Saint-Louis : Sur des airs amers

Pour la première fois, de mon existence de « Doomou Ndar se réveillant à Dakar », je quitte Saint-Louis avec un cœur désempli et le corps entier comme ayant subi un trop plein de coups de massue. Plus amplement, j’ai quitté Dakar comme on va à quelque rencontre heureuse et avec la certitude de pouvoir redire que « Saint-Louis est un infini poème d’amour ». Que nenni ! Hélas. Pour la première fois, depuis un demi de siècle, tout invite aux doutes et à l’impératif de revoir bien des copies. En urgence, au moins deux questions, et d’essentielles : le Festival de Jazz et la Religion en nos trajectoires de mortels encore présents ici-bas. Le Festival de Jazz n’est pas une idée neuve : elle est, et à raison, en bonne place, depuis le 20è siècle, inscrite dans le calendrier (socio) culturel de la République. Sa prédestination était, est et impose qu’il demeure un volet de portfolio : l’image la plus forte que Saint-Louis présente au monde. La réalité paraît autre. C’est avouer que je sors de Ndar avec les notes et airs de Jazz d’un Festival à revoir et à corriger.
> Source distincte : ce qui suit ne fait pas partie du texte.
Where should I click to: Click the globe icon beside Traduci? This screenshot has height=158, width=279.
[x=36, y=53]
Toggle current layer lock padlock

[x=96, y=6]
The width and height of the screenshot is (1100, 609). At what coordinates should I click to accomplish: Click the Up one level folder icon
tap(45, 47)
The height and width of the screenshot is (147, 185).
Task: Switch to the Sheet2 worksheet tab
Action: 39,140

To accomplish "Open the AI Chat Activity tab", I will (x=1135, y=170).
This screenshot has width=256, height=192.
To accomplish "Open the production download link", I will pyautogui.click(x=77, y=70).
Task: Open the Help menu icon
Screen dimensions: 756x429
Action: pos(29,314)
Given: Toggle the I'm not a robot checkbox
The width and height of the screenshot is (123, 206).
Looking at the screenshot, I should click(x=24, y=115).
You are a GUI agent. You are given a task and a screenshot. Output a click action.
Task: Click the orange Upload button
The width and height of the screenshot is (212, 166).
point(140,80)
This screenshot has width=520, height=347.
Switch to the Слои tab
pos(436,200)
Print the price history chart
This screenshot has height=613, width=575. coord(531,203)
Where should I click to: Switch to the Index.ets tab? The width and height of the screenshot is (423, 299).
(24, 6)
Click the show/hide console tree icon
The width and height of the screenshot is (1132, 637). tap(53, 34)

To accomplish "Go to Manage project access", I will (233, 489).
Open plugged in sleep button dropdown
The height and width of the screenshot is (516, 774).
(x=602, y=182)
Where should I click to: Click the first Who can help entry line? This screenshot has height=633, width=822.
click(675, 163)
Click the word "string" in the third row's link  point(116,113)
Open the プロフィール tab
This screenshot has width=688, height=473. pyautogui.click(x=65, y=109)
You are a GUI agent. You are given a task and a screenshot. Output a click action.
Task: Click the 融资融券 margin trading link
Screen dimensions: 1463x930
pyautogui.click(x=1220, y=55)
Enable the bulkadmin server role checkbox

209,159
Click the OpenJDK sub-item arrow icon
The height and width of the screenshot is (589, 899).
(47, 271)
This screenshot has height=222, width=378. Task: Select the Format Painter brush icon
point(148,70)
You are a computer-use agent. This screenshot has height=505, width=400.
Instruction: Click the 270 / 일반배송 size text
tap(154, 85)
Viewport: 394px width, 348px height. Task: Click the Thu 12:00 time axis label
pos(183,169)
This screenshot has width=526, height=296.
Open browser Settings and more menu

Sérieusement. Froidement. Sans le moindre état d’âme et sans aucune étroitesse d’esprit. Avec, surtout, les compétences et consensus nécessaires et en aptitude de relever tous les challenges présents et à venir. Ce qui ne saurait être, à quelque niveau qu’on se situe, que bénéfique pour la ville et les populations. Et parce que le Festival de Jazz est un legs, un fait essentiel dans le répertoire des éléments de notre patrimoine, la générosité sera le moteur pour contraindre et forcer les administrateurs, du moment, non pas à organiser des Assises, mais un week-end, ouvert au public le plus large possible, à fin d’évaluation (s) et de perspectives d’une prise en charge plus efficiente et plus efficace de l’événement.
La seconde réalité à vicier mon séjour est la profanation du cimetière catholique. Au-delà du dégoût et de l’immense honte qu’un tel fait inspire, globalement, à toute personne en la ville, il y’a à encore rappeler la chance que nous avons, à Saint-Louis en particulier, au Sénégal en général, de pouvoir, haut et fort, et sur tous les dômes, qualifier de combat d’arrière-garde, le dialogue islamo-chrétien que d’aucuns, pour si peu, convertiraient en fonds de commerce. Encore une fois, nous ne sommes pas, nous ne serons jamais et jamais ne parviendrons à réveiller les vieux démons, voire quelque barbarie humaine ! Avant d’être musulmans ou catholiques, protestants ou animistes, socialistes ou libéraux, anarchistes ou cocos, féministes ou situationnistes, nous sommes et, comme jamais, devons rester une nation d’alliés inaliénables ! Oui ! Un peuple de cousins et de voisins, en permanence, debout et en veille à fin que la cohésion sociale et le commun devoir de coexistence soient plus que des slogans : nos viatiques et parchemins primordiaux !
Serait-ce trop demander que la Mosquée s’en aille, à l’Eglise, présenter des excuses ? Même pour des crétins et autant de brebis galeuses.